Please reproduce everything from "Italian chaos is" down to "reject their posting?" in the forum-postings passage below, word for word.

### Source text:
☆ ☆ ☆ ☆ ☆

Italian chaos is permitted in the email and name columns; users could remain anonymous, masquerade as "president@whitehouse.gov" or give any name.

This seemed like a good idea when I built the system. I was concerned that it work reliably. I didn't care whether or not users put in bogus content; the admin pages made it really easy to remove such postings and, in any case, if someone had something interesting to say but needed to remain anonymous, why should the system reject their posting?

One hundred thousand postings later, as the moderator of the photo.net Q&A forum, I began to see the dimensions of my data modeling mistakes.

First, anonymous postings and fake email addresses didn't come from Microsoft employees revealing the dark truth about their evil bosses. They came from complete losers trying and failing to be funny or wishing to humiliate other readers. Some fake addresses came from people scared by the rising tide of spam email (not a serious problem back in 1995).

☆ ☆ ☆ ☆ ☆

### Information supplied:
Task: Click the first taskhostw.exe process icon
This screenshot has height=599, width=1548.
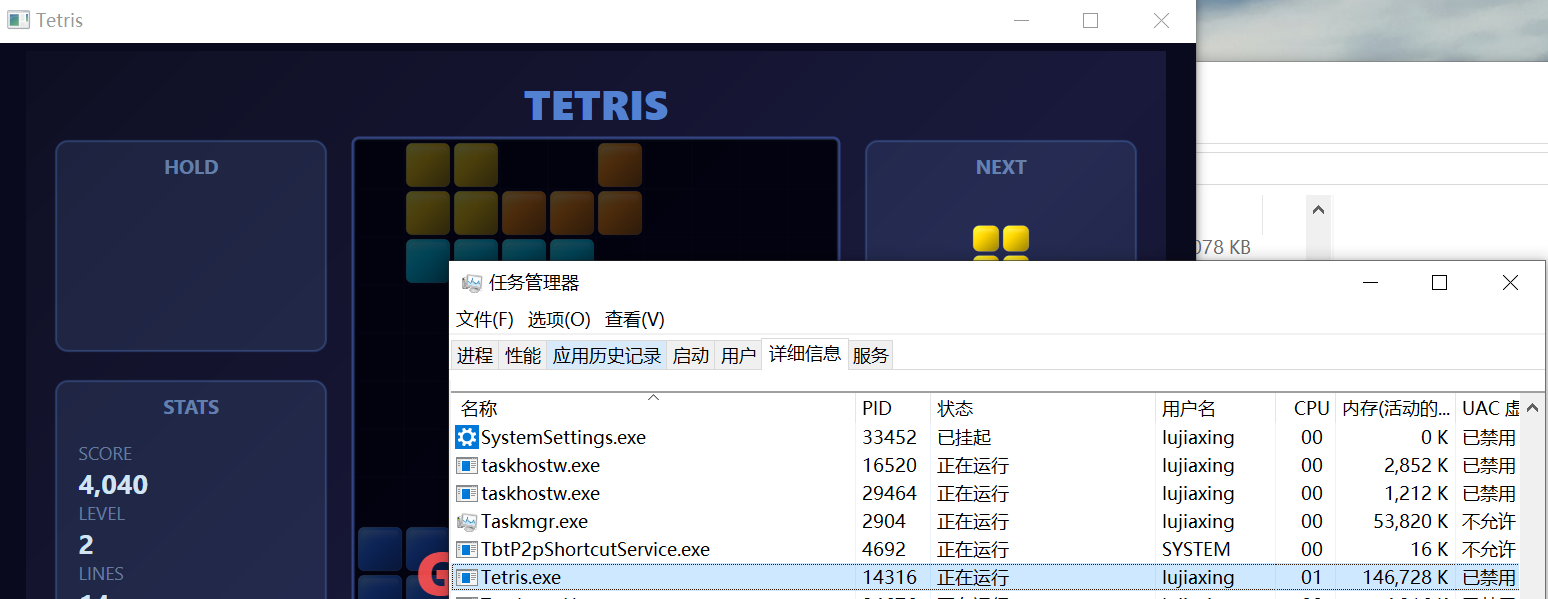Action: (x=466, y=465)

☆ ☆ ☆ ☆ ☆

### Task output:
Italian chaos is permitted in the email and name columns; users could remain anonymous, masquerade as "president@whitehouse.gov" or give any name.

This seemed like a good idea when I built the system. I was concerned that it work reliably. I didn't care whether or not users put in bogus content; the admin pages made it really easy to remove such postings and, in any case, if someone had something interesting to say but needed to remain anonymous, why should the system reject their posting?